TASK DETAILS> Copy exactly, no pictures: every line from the one that contains "You are a computer-use" through the end of the entries below.

[Stored items]
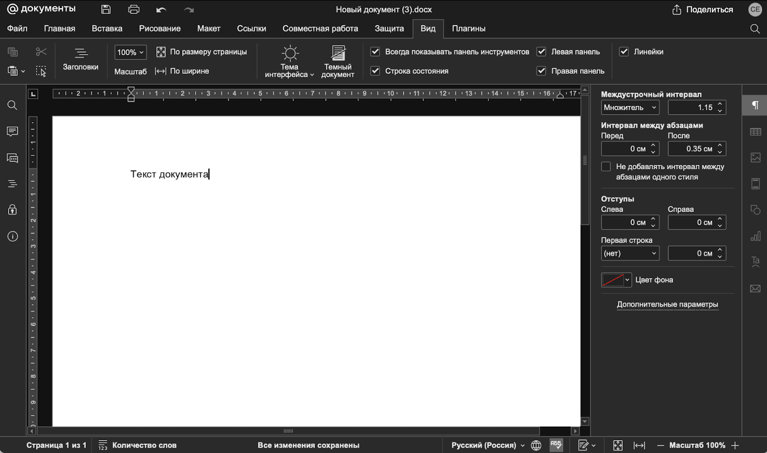This screenshot has height=453, width=767.
Task: Open search via left sidebar magnifier
Action: 12,105
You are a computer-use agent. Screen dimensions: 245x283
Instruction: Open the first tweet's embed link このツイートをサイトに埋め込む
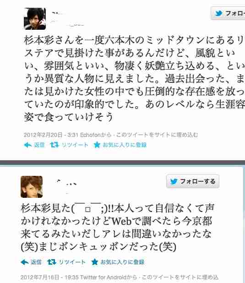157,135
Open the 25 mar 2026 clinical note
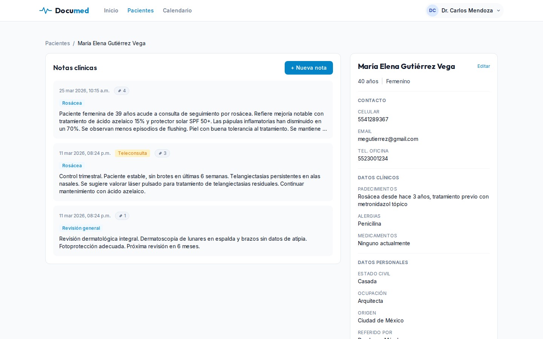The image size is (543, 339). [193, 121]
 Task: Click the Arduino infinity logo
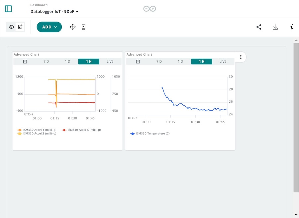tap(150, 8)
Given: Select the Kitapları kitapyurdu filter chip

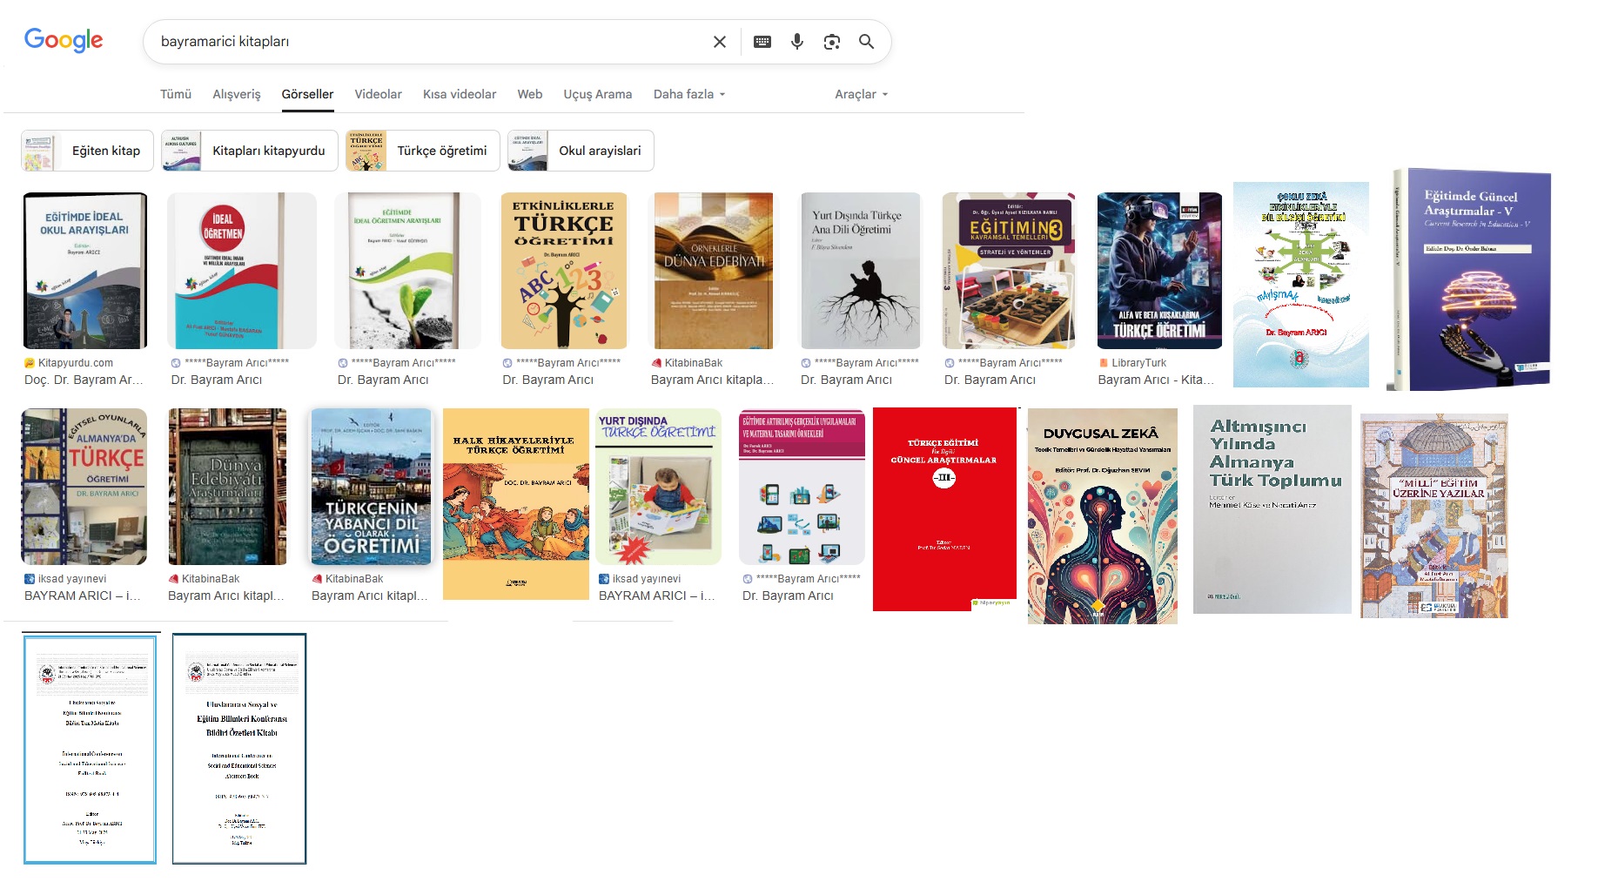Looking at the screenshot, I should click(x=249, y=151).
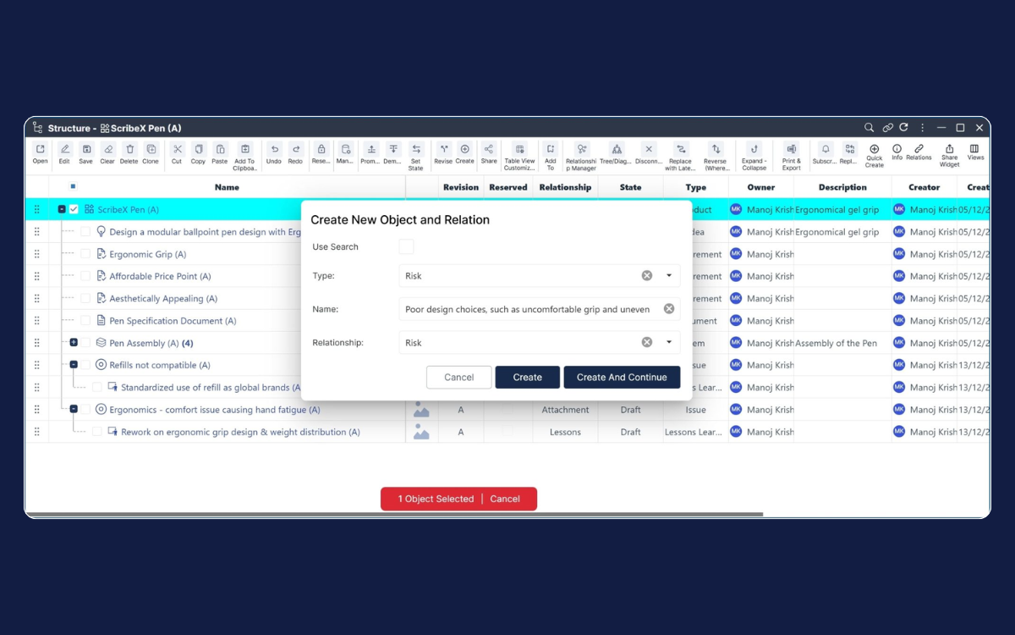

ANSWER TO THE PROBLEM>
You are a computer-use agent. Screen dimensions: 245x283
Instruction: Open the first tweet's embed link このツイートをサイトに埋め込む
157,135
Open the 25 mar 2026 clinical note
The image size is (543, 339). [193, 121]
 Task: Click the Arduino infinity logo
tap(150, 8)
Given: Select the Kitapları kitapyurdu filter chip

Looking at the screenshot, I should click(x=249, y=151).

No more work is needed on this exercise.